··· Page text ···
Three keynote speakers shared the stage, starting off with Ben Stein, former speech writer for President Richard Nixon, actor, economist, and contributor to Fox news, CBS, and The New York Times. Stein, who earned the only standing ovation of the morning, has become the unlikely poster boy for the meetings industry, writing and speaking out in defense of business meetings every chance he gets.

After a few raunchy jokes, Stein became a bit more serious, saying that he would tell Treasury Secretary Timothy Geithner that business meetings did not cause the recession. “Why he and government think they [meetings] are wasting the taxpayer’s money, with the exception of a few banks taking bailout money, is the biggest non-cause and non-effect situation,” in the country, he added.

Stein was followed by Gary Loveman, who has been chairman and CEO of Harrah’s Entertainment Inc. for 10 years but before that was an associate professor at Harvard University Graduate School of Business Administration. He spoke about “Coping with the Crunch,” and the unprecedented good fortune the hospitality and meetings industry enjoyed between 9/11 and 2007.

Loveman sits on the boards of FedEx and Cisco and said that for the first time in their respective histories, neither company held sales meetings in 2009. He talked about the public perception that “it’s a sin to hold a meeting,” and about seeing reporters standing in hotel lobbies waiting to see what meetings were happening so they could run back to their offices to post the details. Loveman expects that meeting sponsors will want to avoid publicity for a long time to come. He challenged the audience to “find a way to resonate” with executives who now see meetings as “an entitlement.”
···
Assigned task
Retype the passage about the keynote speakers from "After a few" up to and including "9/11 and 2007.".
··· Supplied data ···
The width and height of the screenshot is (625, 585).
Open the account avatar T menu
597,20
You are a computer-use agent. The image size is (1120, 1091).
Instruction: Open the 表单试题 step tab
···
Result of this task
After a few raunchy jokes, Stein became a bit more serious, saying that he would tell Treasury Secretary Timothy Geithner that business meetings did not cause the recession. “Why he and government think they [meetings] are wasting the taxpayer’s money, with the exception of a few banks taking bailout money, is the biggest non-cause and non-effect situation,” in the country, he added.

Stein was followed by Gary Loveman, who has been chairman and CEO of Harrah’s Entertainment Inc. for 10 years but before that was an associate professor at Harvard University Graduate School of Business Administration. He spoke about “Coping with the Crunch,” and the unprecedented good fortune the hospitality and meetings industry enjoyed between 9/11 and 2007.